Requirement: Present each nonblank line of the data below as a Markdown table with two columns, Row and Line, numbering the rows in order.

Text and element pointing data:
╔══
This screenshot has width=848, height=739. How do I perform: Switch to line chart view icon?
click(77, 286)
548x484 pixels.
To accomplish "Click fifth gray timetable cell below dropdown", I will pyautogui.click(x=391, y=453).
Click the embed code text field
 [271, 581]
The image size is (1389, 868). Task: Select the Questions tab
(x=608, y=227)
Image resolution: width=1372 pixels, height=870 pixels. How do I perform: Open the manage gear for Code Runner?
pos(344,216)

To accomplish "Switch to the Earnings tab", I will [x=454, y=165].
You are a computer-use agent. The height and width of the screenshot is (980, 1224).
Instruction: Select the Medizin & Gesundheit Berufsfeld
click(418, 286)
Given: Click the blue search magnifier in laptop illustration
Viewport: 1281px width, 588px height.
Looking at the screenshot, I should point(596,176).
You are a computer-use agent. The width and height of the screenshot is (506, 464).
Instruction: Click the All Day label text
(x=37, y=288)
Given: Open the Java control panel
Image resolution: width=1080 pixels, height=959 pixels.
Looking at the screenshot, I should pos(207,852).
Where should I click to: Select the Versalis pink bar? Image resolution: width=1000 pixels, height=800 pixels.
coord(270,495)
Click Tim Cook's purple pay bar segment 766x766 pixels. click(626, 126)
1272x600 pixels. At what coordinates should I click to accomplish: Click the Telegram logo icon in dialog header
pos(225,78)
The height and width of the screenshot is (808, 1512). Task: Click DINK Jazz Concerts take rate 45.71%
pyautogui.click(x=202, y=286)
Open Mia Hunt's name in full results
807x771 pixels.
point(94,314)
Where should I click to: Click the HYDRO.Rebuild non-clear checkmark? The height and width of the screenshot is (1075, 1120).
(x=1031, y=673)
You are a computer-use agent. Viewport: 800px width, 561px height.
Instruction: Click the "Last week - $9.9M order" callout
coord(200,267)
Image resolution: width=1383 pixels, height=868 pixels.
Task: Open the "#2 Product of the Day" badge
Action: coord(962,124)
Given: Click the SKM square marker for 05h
╚══
Final result:
| Row | Line |
|---|---|
| 1 | This screenshot has width=848, height=739. How do I perform: Switch to line chart view icon? |
| 2 | click(77, 286) |
| 3 | 548x484 pixels. |
| 4 | To accomplish "Click fifth gray timetable cell below dropdown", I will pyautogui.click(x=391, y=453). |
| 5 | Click the embed code text field |
| 6 |  [271, 581] |
| 7 | The image size is (1389, 868). Task: Select the Questions tab |
| 8 | (x=608, y=227) |
| 9 | Image resolution: width=1372 pixels, height=870 pixels. How do I perform: Open the manage gear for Code Runner? |
| 10 | pos(344,216) |
| 11 | To accomplish "Switch to the Earnings tab", I will [x=454, y=165]. |
| 12 | You are a computer-use agent. The height and width of the screenshot is (980, 1224). |
| 13 | Instruction: Select the Medizin & Gesundheit Berufsfeld |
| 14 | click(418, 286) |
| 15 | Given: Click the blue search magnifier in laptop illustration |
| 16 | Viewport: 1281px width, 588px height. |
| 17 | Looking at the screenshot, I should point(596,176). |
| 18 | You are a computer-use agent. The width and height of the screenshot is (506, 464). |
| 19 | Instruction: Click the All Day label text |
| 20 | (x=37, y=288) |
| 21 | Given: Open the Java control panel |
| 22 | Image resolution: width=1080 pixels, height=959 pixels. |
| 23 | Looking at the screenshot, I should pos(207,852). |
| 24 | Where should I click to: Select the Versalis pink bar? Image resolution: width=1000 pixels, height=800 pixels. |
| 25 | coord(270,495) |
| 26 | Click Tim Cook's purple pay bar segment 766x766 pixels. click(626, 126) |
| 27 | 1272x600 pixels. At what coordinates should I click to accomplish: Click the Telegram logo icon in dialog header |
| 28 | pos(225,78) |
| 29 | The height and width of the screenshot is (808, 1512). Task: Click DINK Jazz Concerts take rate 45.71% |
| 30 | pyautogui.click(x=202, y=286) |
| 31 | Open Mia Hunt's name in full results |
| 32 | 807x771 pixels. |
| 33 | point(94,314) |
| 34 | Where should I click to: Click the HYDRO.Rebuild non-clear checkmark? The height and width of the screenshot is (1075, 1120). |
| 35 | (x=1031, y=673) |
| 36 | You are a computer-use agent. Viewport: 800px width, 561px height. |
| 37 | Instruction: Click the "Last week - $9.9M order" callout |
| 38 | coord(200,267) |
| 39 | Image resolution: width=1383 pixels, height=868 pixels. |
| 40 | Task: Open the "#2 Product of the Day" badge |
| 41 | Action: coord(962,124) |
| 42 | Given: Click the SKM square marker for 05h |